I don’t mean to knock solar or other alternatives, and it makes sense to invest research dollars and efforts into them, but at their current and foreseeable state they just don’t offer the promise of replacing existing sources. Their implementation is far more complex than enthusiastic and well-meaning advocates like Snowboarder Bo suggest.
Personally, I’m hoping that someone figures out a way to make muon-catalyzed fusion viable…but I’m not betting the life insurance policy on it. Until other sources become a credible replacement for existing methods, nuclear fission is going to be our only realistic way of making our economy independent of fossil fuels.
bump, apparently you missed the post where Sam asked
that I was replying to. What I was pointing out was that there are no such containers in existence today.
Can Handle The Truth, I’m done talking to you. You have no cites, just opinions, hyperbole and insults. Buh-bye.
As has been noted before, the most immediate action with the farthest reaching consequences for the country to take is to simply lower our consumption of energy.
I’ve put up a lot of information in my posts, and I have yet to see anyone refute my facts. Nuclear waste is a huge problem that will not go away. Accidents will happen, by the DOEs own reckoning, if waste is transported for storage in Yucca Mountain. And since we continue to produce waste, at some point Yucca Mountain will be full. Who among you will accept the waste into your community, as you are forcing Nevada to accept it?
Whenever someone supports Nuclear Power, the question is this:
‘Would you support a Nuclear Reactor being built 15mi from your home?’
At which point most supporters are lying.
Everyone wants Nuclear Power, but they want it built far away from them and the waste disposed of in someone else’s backyard.

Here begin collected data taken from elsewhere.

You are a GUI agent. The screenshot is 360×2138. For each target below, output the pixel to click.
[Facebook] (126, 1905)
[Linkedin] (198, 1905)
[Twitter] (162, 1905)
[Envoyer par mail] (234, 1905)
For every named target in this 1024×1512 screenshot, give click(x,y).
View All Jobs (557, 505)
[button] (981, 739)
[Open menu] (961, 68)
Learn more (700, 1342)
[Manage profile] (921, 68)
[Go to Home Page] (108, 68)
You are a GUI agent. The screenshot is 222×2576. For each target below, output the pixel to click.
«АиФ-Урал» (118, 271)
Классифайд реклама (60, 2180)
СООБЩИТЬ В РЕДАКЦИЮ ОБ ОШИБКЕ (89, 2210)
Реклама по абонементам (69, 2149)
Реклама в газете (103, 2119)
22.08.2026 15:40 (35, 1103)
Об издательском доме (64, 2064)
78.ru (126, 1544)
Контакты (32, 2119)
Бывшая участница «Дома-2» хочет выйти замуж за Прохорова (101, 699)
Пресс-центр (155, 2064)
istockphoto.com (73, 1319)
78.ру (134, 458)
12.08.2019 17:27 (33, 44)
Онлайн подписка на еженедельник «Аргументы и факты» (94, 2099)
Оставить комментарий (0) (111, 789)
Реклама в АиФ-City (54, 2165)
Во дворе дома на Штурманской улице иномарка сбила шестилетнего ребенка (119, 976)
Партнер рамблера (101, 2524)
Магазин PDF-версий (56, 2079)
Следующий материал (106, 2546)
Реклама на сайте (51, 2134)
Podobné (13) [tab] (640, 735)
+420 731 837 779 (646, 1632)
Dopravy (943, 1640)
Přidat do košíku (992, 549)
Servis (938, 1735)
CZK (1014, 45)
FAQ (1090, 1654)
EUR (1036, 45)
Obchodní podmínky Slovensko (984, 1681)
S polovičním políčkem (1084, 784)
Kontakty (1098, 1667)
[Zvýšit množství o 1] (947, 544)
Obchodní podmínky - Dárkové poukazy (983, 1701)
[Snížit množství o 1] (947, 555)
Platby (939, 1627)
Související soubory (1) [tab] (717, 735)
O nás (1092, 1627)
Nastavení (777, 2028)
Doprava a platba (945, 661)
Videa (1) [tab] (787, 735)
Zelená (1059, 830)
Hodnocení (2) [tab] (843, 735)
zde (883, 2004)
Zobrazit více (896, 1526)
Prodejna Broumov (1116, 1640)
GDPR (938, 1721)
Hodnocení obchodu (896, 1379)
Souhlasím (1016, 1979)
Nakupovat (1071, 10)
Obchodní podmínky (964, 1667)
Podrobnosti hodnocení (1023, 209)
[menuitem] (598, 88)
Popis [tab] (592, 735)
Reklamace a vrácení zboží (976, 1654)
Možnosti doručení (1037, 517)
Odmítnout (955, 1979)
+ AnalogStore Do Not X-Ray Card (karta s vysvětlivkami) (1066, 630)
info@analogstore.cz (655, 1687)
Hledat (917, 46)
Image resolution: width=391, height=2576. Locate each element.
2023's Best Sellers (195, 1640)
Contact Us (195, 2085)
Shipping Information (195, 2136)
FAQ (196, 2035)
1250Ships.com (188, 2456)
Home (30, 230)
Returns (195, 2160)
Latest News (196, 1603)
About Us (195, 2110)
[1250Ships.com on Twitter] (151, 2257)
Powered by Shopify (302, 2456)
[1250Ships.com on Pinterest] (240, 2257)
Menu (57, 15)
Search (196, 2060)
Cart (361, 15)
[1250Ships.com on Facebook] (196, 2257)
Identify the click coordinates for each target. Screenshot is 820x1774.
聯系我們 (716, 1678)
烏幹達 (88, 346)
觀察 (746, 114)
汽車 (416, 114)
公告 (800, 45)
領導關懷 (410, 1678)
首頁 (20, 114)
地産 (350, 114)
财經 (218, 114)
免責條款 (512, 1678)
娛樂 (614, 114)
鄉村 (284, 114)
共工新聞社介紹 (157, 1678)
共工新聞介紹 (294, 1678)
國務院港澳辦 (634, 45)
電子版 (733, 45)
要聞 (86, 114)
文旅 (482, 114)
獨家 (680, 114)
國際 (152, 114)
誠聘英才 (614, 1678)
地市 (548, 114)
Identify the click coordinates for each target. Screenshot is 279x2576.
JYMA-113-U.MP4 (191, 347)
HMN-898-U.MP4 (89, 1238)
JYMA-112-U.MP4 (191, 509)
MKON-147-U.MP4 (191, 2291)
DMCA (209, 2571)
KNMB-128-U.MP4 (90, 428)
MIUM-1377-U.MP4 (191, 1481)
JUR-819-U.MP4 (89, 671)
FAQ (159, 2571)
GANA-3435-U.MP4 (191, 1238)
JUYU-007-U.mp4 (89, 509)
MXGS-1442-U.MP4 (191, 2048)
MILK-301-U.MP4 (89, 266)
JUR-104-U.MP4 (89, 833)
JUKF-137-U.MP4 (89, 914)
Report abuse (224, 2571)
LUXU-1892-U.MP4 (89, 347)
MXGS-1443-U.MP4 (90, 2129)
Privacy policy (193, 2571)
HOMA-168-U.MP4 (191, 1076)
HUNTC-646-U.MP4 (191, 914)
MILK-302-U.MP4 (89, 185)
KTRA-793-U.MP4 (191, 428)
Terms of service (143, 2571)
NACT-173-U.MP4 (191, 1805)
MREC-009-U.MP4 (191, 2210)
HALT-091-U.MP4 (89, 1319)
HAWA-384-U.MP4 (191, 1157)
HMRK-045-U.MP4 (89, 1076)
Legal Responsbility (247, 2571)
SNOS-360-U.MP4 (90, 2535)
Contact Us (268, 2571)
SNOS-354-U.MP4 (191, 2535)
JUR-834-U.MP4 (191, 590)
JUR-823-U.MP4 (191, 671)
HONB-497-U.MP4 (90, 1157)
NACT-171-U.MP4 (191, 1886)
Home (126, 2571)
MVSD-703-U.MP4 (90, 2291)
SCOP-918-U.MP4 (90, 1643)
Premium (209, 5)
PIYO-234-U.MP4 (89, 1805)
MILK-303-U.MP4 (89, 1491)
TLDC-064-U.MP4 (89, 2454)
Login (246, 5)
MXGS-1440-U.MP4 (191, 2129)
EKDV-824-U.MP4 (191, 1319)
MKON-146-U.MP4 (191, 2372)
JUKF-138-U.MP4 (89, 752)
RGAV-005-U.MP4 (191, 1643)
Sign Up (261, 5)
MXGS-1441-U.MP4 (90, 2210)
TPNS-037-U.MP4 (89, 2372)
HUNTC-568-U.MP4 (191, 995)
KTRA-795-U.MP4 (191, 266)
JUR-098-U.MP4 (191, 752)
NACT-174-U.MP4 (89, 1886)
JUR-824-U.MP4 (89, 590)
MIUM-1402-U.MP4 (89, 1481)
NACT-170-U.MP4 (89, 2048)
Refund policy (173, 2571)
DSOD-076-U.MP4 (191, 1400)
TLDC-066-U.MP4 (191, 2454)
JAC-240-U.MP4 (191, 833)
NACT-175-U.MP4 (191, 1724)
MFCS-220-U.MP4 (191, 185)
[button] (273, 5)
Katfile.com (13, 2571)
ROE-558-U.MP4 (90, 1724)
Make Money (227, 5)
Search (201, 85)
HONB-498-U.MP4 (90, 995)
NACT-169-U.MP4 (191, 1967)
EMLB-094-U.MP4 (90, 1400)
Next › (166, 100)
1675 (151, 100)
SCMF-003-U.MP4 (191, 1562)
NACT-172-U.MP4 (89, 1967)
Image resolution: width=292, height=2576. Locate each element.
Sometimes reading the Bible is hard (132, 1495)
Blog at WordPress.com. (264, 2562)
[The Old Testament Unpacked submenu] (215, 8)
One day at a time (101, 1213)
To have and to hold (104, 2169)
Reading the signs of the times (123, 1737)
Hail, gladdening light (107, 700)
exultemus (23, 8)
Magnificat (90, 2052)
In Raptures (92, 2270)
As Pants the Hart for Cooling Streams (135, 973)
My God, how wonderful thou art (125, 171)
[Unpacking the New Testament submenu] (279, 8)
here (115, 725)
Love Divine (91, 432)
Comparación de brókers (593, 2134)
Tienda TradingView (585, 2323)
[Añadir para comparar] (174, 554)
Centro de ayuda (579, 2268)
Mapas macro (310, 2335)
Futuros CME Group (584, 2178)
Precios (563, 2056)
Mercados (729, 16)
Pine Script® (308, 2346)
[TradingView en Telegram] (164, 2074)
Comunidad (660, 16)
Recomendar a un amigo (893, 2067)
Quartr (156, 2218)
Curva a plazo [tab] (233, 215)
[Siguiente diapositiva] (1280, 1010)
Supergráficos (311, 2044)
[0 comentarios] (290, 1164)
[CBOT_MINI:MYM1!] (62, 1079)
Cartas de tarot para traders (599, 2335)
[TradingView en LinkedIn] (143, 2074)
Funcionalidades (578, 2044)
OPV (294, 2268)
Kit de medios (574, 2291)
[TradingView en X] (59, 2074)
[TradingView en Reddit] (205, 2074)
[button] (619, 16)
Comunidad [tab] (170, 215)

In some way, it reminds me of Cadillac Heights, a neighborhood of South Dallas. People wanted lead and they wanted industry in the area, but no one wanted it near them. So they built a bunch of lead smelters and other dirty industry down in Cadillac Heights where the blacks (and/or poor) were, and as a result there was a hugely improportional mortality rate.
Today the smelters are all gone, but the people that were there and their relatives are still stuck with the property that they couldn’t sell, although if I recall the government did finally buy most of the land out for clean-ups. Nonetheless, no one wants to move anywhere near there and it’s just a ton of dead land.
There are though, temporary good things to a nuke plant. The Comanche Peak Nuclear Power Plant (near Glenrose, TX. if i recall) was proposed and the residents said ‘like hell!’ until the owners capitulated. Eventually they were allowed to build it there, but ended up having to pay absurd taxes on absolutely everything and funnel tons of cash into the school district, emergency services, etc. for a finite period of time. The jobs it brought were also quite a few and quite high paying
The period of time is ending and people are getting out now, but it did have a nice temporary effect.